Monday, November 11, 2013

Good Runs, Bad Runs and Getting Back on Track

Me after a good run!
One thing I have learned over the past few years that I started racing is that some runs are good, some ok, and others just plain awful. I wish that every run was one of the good ones; where my pace is perfect, my legs tireless, my breathing on point and my mind both relaxed and focused. I have been lucky enough to have many runs just like that, but I just recently had one of the worst runs I have ever embarked on. Everything went wrong. That run wasn't the only thing that knocked me off course.

What on Earth Happened!

Go Solons! Final Record 8-7-1!
Since I last posted I have been busy (not that busy is an excuse), but busy enough to have training and diet to get a bit off track. Here's what I have been up to:
  •  Continued to work my FT job
  • Finished up the Fall soccer season
  • Started up a new business venture (Gwen's Green Cleaning!)
  • Started a new part time job at a local after school program
  • Took in a foster dog 
All these things are really positive, but have also stressed me out a bit. Not all changes in life are stressful, but for some reason I love order and schedules, etc. So, when my routine is disrupted I tend to stress a little (or a lot). Not only has my exercise routine been disrupted, but my diet as well. I partially blame the change in the seasons, Fall makes me want to curl up on the couch and drink cocoa, eat soup and apple crisp and pie and more pie. I stopped drinking my daily green lunch smoothie, mostly because the weather was starting to get colder. When you're feeling cold the last thing you want to do is drink a partially frozen ball jar sized drink. So, my veggie intake has dropped significantly. I have admittedly fallen back into my old ways of eating too many carbs and not enough fruit and veggies. This, combined with less exercise isn't the greatest combination.

 

Always Look on the Bright Side of Life

I can't say that I am happy that I've strayed from my new path. These things happen, I can't be perfect all the time (or can I?). Before I lay into myself too much, I should refocus on the positive. In the immortal words of Monty Python, "always look on the bright side of life." And the bright side is this:
I could not stop smiling after setting a new PR!
  • I am less than 5 pounds away from my goal weight of 165! 
  • I ran my first sub-two hour half marathon 
    • 1:55:29 in the RaceVermont Shelburne Fall Half
  • I am signed up to run the full Vermont City Marathon in May (thanks to my amazing boyfriend LH)!
  • I became an Aunt on October 14, 2013 and have a beautiful niece!
  • I just celebrated my being at my FT job for 4 years (and don't want to work anywhere else)
  • I've been getting tons of compliments (who doesn't love compliments!) of how I am looking more thin and trim, it is great to hear after working my butt off (literally) and losing 26 pounds (and counting!!)

 Next Steps

What I need to do now is refocus myself on my goals. With another distance race coming up in December, the Happy Holidays Half Merrython (a 2.62 mile race followed by a half marathon - total of 15.72 miles) and the Boston Prep 16-miler in January, there is no way I can stop running now. And of course the most important of all, the Vermont City Marathon in May! Here is my refocus plan:
  • Start up  my food diary again 
    • I use FitnessPal, it is a great online tool and app that help you track your exercise and die
  • Recommit to swimming again 
    • After my triathalon I found that my pool workouts were getting boring, probably because I didn't have a race I was working toward. But those workouts were quick and effective cross training to go along with my running
  • Commit to waking up early and running at least 2 mornings a week. 
    • Although the time change isn't great, it has helped me to start waking up earlier. I need to take advantage of that and run in the mornings. 
  • Start attending group exercise classes at my gym (since I am paying for them)
    • 2-3 a week would help my get my money's worth.
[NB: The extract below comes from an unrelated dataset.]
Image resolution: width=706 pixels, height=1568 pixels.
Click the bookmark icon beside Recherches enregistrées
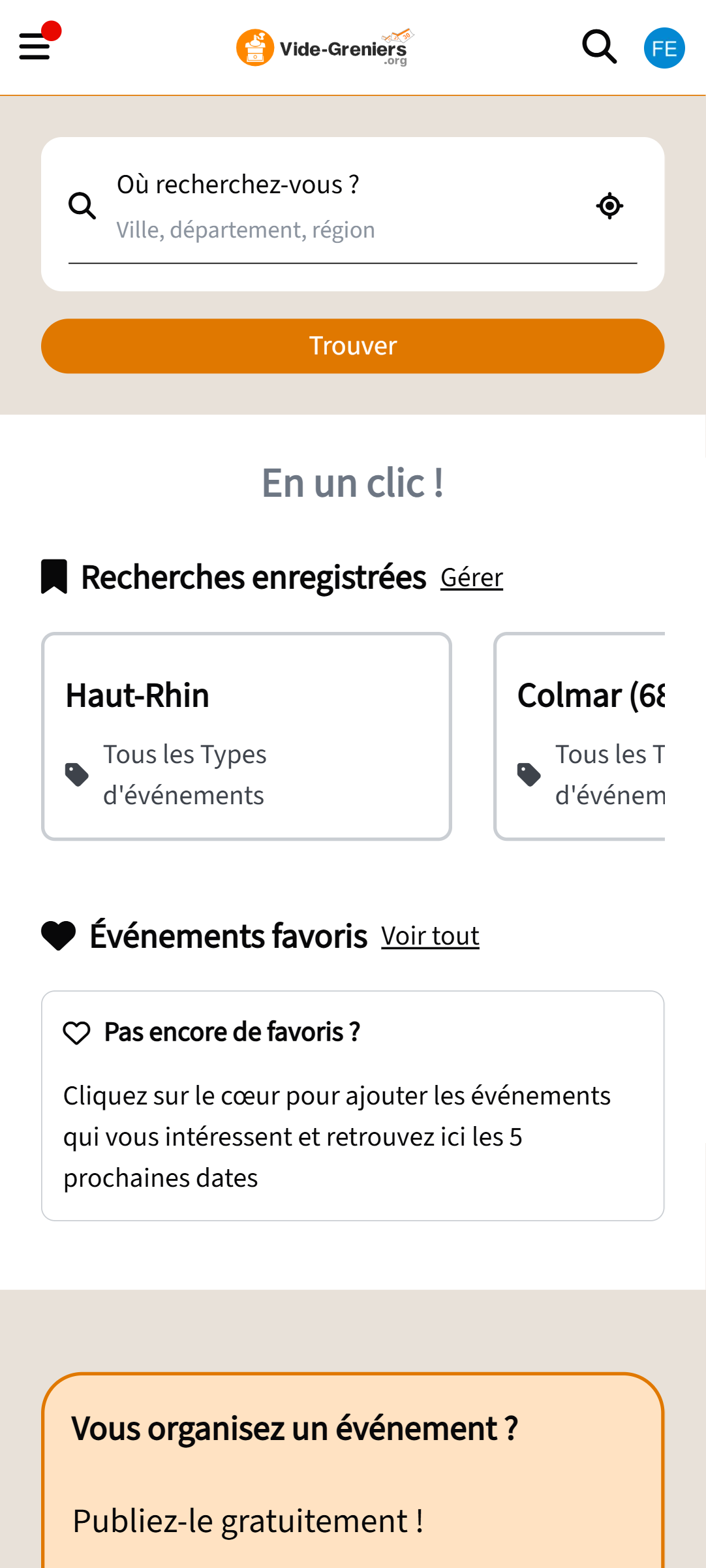(54, 577)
They have yoga, which is something my physical therapist suggested I start doing 
  • Get back to April's Boot Camp at least once a week! 
    • I have made too many excuses and really need to just get my butt out of bed and get back to having my butt kicked!
  • Continue to rock it in the ABC Holiday Challenge (I could win $$)
    • Exercise at least 5 times a week for 30 mins
    • Stretch 6 times a week for 10 mins
    • Drink lots and lots of water everyday (half my weight in ounces)
  • Make lots of healthy meals that warm the soul!
    • I am really into making soup and eating it for days (or freezing it for the depths of winter)
    • Quiche is a great way to have a healthy breakfast quickly. I make it on a Sunday eventing and have it all week. It is a great alternate to Oatmeal (which is delicious, but gets old fast)
  • Let myself enjoy the holidays!!  
    • Eat, drink and be merry (all in moderation, except being merry!)
    • Spend time with family and friends as much as possible
    • Watch less TV, get out in nature more!